Many of the leading approaches in language modeling introduce novel, complex and specialized architectures. We take existing state-of-the-art word level language models based on LSTMs and QRNNs and extend them to both larger vocabularies as well as character-level granularity. When properly tuned, LSTMs and QRNNs achieve state-of-the-art results on character-level (Penn Treebank, enwik8) and word-level (WikiText-103) datasets, respectively.
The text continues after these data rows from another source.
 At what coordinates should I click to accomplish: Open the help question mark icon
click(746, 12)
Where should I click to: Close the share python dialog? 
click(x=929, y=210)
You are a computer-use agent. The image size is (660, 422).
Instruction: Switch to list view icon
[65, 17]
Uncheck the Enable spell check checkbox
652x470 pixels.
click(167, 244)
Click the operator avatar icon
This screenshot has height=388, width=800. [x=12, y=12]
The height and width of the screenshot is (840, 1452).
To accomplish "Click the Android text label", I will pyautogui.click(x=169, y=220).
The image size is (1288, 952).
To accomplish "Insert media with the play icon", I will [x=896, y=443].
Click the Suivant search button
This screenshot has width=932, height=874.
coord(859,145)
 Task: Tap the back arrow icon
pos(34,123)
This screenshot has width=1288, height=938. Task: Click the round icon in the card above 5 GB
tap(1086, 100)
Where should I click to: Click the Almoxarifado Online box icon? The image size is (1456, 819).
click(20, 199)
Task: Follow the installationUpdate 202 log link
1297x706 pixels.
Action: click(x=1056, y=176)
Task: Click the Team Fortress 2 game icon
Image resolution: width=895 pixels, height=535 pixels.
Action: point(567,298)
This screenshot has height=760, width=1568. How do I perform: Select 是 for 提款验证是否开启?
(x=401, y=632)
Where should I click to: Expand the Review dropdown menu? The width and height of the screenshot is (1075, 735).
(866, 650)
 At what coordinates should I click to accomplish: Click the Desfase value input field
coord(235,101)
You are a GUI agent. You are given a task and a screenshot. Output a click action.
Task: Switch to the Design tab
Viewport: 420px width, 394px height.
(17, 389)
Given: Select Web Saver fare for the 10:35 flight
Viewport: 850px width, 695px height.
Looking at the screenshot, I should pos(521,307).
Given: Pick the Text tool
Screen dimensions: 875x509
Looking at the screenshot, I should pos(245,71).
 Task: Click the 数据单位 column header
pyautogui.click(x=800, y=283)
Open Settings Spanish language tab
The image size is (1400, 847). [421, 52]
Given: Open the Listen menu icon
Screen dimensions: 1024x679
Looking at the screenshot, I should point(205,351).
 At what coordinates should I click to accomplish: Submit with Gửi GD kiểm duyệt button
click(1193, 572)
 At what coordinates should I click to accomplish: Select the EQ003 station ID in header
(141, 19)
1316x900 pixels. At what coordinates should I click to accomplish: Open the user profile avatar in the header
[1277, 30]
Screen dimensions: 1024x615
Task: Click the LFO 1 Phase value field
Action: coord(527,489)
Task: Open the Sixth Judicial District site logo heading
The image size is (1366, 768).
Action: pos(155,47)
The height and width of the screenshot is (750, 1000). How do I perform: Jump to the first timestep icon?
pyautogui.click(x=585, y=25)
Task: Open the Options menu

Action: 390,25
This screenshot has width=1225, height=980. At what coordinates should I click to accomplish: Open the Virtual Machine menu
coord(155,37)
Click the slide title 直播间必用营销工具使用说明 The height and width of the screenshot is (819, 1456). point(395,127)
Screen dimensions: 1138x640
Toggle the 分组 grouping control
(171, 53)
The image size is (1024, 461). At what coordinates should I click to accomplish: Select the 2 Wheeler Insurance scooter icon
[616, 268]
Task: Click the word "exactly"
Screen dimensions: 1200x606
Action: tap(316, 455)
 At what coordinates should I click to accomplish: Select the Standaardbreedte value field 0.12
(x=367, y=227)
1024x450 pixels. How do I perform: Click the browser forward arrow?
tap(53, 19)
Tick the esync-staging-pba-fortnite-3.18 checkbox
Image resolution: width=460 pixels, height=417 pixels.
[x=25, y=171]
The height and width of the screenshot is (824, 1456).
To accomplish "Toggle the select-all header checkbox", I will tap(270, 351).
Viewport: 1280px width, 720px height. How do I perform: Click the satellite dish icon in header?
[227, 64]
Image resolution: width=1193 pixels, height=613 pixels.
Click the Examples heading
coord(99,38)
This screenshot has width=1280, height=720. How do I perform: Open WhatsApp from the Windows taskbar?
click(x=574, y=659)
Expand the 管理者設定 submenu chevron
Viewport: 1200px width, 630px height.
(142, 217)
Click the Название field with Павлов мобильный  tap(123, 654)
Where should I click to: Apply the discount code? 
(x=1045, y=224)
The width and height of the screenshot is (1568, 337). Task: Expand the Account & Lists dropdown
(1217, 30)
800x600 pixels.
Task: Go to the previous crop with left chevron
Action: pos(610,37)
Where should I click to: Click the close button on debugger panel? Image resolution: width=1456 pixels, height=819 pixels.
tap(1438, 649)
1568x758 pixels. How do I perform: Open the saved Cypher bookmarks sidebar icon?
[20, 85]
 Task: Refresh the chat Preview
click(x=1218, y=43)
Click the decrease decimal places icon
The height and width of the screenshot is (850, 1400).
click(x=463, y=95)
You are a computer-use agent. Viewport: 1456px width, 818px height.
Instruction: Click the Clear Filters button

Results are obtained in only 12 hours (WikiText-103) to 2 days (enwik8) using a single modern GPU.
| Task | Dataset | Metric | Value | Model |
|---|---|---|---|---|
| Language Modelling | Penn Treebank (Character Level) | Bit per Character (BPC) | 1.175 | 3-layer AWD-LSTM |
| Language Modelling | Penn Treebank (Character Level) | Bit per Character (BPC) | 1.187 | 6-layer QRNN |
| Language Modelling | WikiText-103 | Test perplexity | 33 | 4 layer QRNN |
| Language Modelling | WikiText-103 | Validation perplexity | 32 | 4 layer QRNN |
| Language Modelling | Hutter Prize | Bit per Character (BPC) | 1.232 | 3-layer AWD-LSTM |
| Language Modelling | enwik8 | Bit per Character (BPC) | 1.232 | AWD-LSTM (3 layers) |